» **Task**
Among the following entries, say how many lines contain the word "will"; the answer is a number and nothing else.

» **Records**
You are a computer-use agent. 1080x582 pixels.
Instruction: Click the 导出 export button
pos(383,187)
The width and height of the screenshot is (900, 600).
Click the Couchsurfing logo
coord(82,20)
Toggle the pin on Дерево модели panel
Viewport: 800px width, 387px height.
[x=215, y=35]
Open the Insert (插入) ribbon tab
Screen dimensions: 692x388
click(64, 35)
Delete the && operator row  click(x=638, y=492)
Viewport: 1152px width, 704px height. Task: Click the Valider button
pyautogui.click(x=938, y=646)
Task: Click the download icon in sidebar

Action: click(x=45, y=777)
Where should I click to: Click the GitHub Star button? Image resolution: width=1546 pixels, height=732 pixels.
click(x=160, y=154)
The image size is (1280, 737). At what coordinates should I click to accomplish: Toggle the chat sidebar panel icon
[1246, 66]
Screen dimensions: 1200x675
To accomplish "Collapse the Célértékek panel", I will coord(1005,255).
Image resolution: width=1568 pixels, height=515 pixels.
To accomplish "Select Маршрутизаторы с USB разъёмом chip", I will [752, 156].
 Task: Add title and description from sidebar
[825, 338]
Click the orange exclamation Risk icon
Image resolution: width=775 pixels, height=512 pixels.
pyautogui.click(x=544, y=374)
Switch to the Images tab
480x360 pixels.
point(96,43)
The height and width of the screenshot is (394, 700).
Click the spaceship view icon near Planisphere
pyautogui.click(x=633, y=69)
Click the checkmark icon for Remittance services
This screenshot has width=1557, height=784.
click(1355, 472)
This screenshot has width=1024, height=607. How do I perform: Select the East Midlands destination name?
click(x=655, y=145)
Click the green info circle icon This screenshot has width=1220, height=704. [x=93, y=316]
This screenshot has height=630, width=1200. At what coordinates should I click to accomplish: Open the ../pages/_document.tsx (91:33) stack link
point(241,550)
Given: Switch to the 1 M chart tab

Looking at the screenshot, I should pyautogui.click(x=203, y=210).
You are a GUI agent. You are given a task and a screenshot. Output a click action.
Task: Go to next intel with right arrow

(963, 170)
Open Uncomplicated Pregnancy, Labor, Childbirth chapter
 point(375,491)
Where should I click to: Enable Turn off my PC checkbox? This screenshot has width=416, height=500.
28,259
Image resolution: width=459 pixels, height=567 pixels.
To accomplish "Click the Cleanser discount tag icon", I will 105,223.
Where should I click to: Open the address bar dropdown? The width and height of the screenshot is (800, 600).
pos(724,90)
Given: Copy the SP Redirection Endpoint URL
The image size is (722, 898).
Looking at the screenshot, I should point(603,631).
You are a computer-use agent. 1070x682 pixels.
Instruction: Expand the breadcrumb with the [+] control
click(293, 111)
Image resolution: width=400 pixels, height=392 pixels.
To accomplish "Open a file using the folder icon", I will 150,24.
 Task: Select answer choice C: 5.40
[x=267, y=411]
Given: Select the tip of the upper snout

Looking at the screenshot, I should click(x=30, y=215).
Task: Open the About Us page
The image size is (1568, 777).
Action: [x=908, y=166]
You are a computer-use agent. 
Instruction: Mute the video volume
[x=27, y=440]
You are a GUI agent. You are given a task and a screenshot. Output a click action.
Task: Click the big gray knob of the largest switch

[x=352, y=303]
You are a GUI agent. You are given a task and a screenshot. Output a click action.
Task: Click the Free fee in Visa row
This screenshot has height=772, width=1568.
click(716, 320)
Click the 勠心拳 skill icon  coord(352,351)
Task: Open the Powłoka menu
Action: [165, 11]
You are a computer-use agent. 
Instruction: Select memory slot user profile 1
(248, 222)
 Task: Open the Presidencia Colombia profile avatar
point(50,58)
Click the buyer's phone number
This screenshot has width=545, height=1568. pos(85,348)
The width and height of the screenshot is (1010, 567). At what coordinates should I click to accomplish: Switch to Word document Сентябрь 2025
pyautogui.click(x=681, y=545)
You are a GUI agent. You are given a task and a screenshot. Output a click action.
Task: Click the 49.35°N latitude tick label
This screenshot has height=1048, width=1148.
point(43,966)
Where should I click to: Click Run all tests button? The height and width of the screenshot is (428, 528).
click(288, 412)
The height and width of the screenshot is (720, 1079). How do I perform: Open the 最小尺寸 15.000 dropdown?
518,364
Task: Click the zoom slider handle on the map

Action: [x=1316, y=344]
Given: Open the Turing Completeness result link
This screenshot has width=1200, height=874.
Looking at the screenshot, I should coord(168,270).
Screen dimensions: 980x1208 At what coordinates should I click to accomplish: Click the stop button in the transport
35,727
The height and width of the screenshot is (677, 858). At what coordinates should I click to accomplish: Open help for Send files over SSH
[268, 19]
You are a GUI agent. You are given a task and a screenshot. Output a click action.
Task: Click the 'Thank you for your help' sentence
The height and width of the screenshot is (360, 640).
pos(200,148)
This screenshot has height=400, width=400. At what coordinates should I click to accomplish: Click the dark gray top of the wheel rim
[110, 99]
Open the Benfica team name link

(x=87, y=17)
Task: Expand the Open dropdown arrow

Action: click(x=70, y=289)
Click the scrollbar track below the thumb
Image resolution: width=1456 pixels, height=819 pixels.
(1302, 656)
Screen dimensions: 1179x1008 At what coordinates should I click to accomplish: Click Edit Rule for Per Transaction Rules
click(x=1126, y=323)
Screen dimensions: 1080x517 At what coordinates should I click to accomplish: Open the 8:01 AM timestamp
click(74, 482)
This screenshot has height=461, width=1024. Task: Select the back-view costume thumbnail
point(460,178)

» **Answer to the problem**
4